After his second divorce, things finally clicked for Jay - love wasn’t in his cards, and that was okay.
That didn’t mean love didn’t exist. People still fell in love every day, they still got married, things still lasted. People went on dates to coffee shops, and cafes, and did the dinner and a movie cliché, with both right and wrong people. There was just no right person out there for him, and there probably never had been, no matter how much he’d let himself believe there might be, that he’d found that right person.
But everyone got tired of swimming through an entire ocean just to find that right fish amongst millions. And he could make a decent paycheck by swimming through all of those options for them, or at least doing some of the research.
Will and Connor met outside of Jay’s matchmaking skills, the old fashioned way. They’d gone from antagonistic coworkers, to reluctant friends, to some hand wavy relationship involving sex and pretending feelings weren’t involved, to a wedding. They’d gone were some of the lucky ones, the ones who found love instead of just someone who was willing to tolerate them for a few years, and he was happy for them.
Besides. Weddings made for good networking opportunities.

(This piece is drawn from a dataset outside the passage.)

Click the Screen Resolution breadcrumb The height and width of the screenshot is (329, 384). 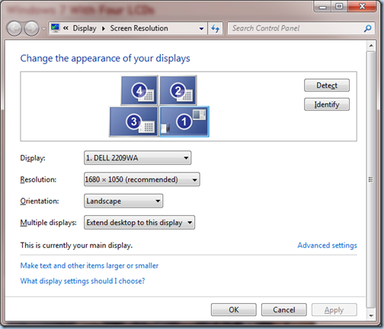tap(139, 28)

Gregory had spent his entire life with everything planned out, each stepping stone nearly placed in front of him by his mother right up to the door to his future - taking over the family business, getting married, producing heirs… It had sounded so easy when he was a kid, wanting nothing more than to make his parents proud, and it took a lot longer than it should have for him to realize how far he’d started to stray from his planned out path.
He was still in line to take over the company, that wasn’t going to change, and thanks to his favorite Supreme Court ruling - and really, one of the only remotely good ones - he could still get married and have a family. But his parents had gotten married in their twenties and still barely managed to have one child before thirty crept in, that threatening shadow of age that so many people hated. He was getting far closer to forty than twenty, edging into the later half of those dreaded thirties, and it was getting increasingly clear that his mother’s pride, at the very least, had rapidly dwindled away the moment he decided to tell her he liked men.
If he could claw his way back onto the path he was supposed to be on, maybe that could change. Maybe he wouldn’t be subtly ignored by his own mother at every event if he had ring on his finger and a husband on his arm. And his best friend’s new brother-in-law was a matchmaker, which meant he had the best chance at changing his life that he could ever hope to find.
Love didn’t have to factor into it. Marriage for people in his tax bracket was as much a business contract as signing a check. Just because Connor was able to find someone he actually liked didn’t mean that changed things for the rest of them.